__TASK TO COMPLETE__
Please copy exactly the lines that run from the start of the entries to the line containing "Task: Click avatar on the train 137 comment", inclusive.

__RECORDED DATA__
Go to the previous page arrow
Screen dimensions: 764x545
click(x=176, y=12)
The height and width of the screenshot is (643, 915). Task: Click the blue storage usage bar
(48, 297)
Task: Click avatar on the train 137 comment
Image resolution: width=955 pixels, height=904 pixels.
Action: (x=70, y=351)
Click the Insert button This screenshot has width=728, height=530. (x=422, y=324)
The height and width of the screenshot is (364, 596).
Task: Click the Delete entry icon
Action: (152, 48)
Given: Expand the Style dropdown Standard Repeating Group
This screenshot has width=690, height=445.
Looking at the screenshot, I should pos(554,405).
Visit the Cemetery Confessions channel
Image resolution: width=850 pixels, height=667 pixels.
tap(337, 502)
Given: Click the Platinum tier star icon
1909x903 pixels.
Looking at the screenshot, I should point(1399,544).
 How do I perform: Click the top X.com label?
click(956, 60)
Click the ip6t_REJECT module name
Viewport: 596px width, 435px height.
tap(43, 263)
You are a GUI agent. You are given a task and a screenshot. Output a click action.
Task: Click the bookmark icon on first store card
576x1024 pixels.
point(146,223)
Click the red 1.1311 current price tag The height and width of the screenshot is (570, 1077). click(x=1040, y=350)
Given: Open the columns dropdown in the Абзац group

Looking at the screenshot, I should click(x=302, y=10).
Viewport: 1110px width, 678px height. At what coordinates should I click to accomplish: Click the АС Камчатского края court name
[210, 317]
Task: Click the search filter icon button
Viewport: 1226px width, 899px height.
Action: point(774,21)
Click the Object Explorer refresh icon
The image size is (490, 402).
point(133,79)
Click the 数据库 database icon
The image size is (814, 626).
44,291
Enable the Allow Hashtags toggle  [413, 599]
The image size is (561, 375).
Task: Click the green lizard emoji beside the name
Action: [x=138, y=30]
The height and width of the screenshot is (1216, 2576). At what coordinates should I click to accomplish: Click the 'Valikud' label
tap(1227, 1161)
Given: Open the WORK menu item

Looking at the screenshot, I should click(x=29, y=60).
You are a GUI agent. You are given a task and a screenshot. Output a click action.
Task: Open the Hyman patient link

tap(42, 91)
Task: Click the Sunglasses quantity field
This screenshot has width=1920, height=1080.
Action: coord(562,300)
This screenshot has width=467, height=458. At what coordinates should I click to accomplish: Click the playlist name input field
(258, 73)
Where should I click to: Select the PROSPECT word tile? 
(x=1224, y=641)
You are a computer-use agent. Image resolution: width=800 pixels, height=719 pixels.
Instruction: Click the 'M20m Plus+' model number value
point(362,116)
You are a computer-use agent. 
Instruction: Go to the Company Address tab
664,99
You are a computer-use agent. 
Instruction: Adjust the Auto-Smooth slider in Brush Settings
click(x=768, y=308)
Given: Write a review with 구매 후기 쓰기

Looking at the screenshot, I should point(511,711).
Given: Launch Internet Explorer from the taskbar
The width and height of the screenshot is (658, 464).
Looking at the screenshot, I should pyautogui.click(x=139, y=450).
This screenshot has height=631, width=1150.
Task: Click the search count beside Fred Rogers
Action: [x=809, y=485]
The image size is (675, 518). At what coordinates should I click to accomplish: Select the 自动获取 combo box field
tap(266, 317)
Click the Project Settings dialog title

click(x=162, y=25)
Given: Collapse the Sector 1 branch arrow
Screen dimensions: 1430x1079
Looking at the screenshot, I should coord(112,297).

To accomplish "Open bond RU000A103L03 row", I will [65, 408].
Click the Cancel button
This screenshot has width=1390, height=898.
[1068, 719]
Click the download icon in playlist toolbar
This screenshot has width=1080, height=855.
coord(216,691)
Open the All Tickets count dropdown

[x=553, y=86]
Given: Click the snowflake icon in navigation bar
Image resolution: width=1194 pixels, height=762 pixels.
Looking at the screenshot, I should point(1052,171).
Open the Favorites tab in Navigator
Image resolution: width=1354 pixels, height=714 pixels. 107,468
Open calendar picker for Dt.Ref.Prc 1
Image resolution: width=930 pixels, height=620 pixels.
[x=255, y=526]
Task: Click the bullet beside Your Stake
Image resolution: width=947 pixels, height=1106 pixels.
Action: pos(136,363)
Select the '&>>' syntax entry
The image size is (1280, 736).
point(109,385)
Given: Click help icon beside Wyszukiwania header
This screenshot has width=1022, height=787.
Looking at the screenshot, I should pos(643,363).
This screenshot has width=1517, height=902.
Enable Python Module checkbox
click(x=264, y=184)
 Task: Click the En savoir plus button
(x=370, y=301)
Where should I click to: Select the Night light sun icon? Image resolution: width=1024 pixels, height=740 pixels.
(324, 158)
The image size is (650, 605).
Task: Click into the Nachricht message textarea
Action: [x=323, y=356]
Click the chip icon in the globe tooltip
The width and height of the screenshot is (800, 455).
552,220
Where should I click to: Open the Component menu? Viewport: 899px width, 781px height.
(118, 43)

__COMPLETED EXERCISE__
Go to the previous page arrow
Screen dimensions: 764x545
click(x=176, y=12)
The height and width of the screenshot is (643, 915). Task: Click the blue storage usage bar
(48, 297)
Task: Click avatar on the train 137 comment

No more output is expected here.